El proceso equivaldría a una inhibición de un juzgado a un órgano superior si el asunto estuviera judicializado. Aquí el traslado se produce al considerar que existen indicios contra la persona aforada y sería este órgano el competente.

Un ejemplo que puede ilustrar lo que ha sucedido con este asunto es el trámite que siguen los fiscales cuando quieren presentar un recurso al Tribunal Supremo ante la disconformidad con alguna sentencia. Los responsables envían un informe con lo que serían los argumentos de su escrito. Pero son sus compañeros de Madrid quienes lo estudian y lo presentan si creen que puede prosperar.

Esto es quizá lo que puede darse también en este supuesto. Fuentes oficiales de la Fiscalía evitaron ayer pronunciarse acerca de si el traslado de las diligencias contaría con un informe o documento que recogiera los indicios en contra de la primera edil y/o una propuesta de actuación. Las mismas aclararon que en todo caso se trataría de una comunicación interna de la que no se da traslado a las partes (en este caso el denunciante).

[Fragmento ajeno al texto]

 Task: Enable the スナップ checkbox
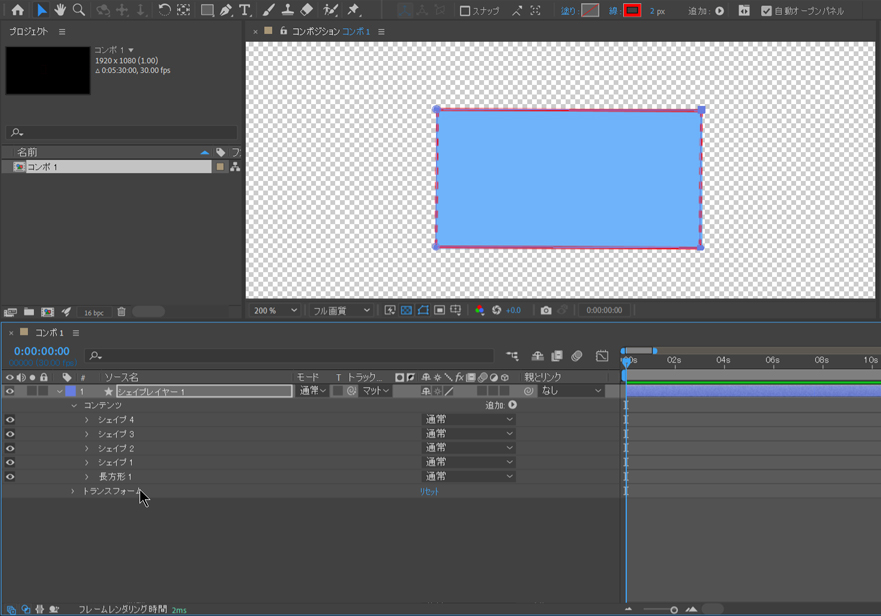pos(465,11)
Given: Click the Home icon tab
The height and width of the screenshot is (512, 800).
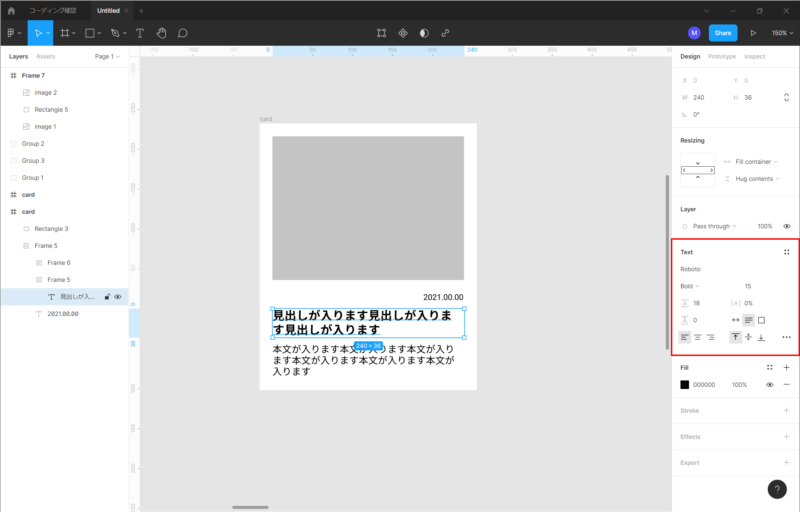Looking at the screenshot, I should [11, 10].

El periodo de investigación se amplió recientemente otros seis meses. La última diligencia practicada se realizó el pasado lunes cuando el fiscal tomó declaración como investigada a Asunción Barberá, jefa de gabinete y hermana de la alcaldesa. Se negó a contestar a las cuestiones planteadas por el ministerio público. Su comparecencia se limitó a explicar el proceso de tramitación de los gastos en el Ayuntamiento de Valencia donde otros organismos como la Intervención o la Secretaría tendrían más responsabilidad en la autorización. Ella sólo «visaba».

Las diligencias comenzaron en mayo de 2015. Solo unos días antes, Compromís había hecho estallar el llamado 'caso Ritaleaks' al publicar en internet, con buscador incluido, 466 facturas autorizadas o a nombre de la exalcaldesa por valor de 278.000 euros. El consistorio valenciano emitió en febrero pasado, ya encabezado por Joan Ribó, un elaborado informe a petición de Anticorrupción sobre las facturas del gabinete de la Alcaldía entre 2009 y 2015. En esas 305 páginas se ratificó que se cargaron al consistorios viajes, regalos y comidas.

No es este el único problema judicial que amenaza a la actual senadora. El Tribunal Supremo debe decidir si investiga a Barberá por la causa del blanqueo de 50.000 euros en el Ayuntamiento y por no retirar símbolos franquistas.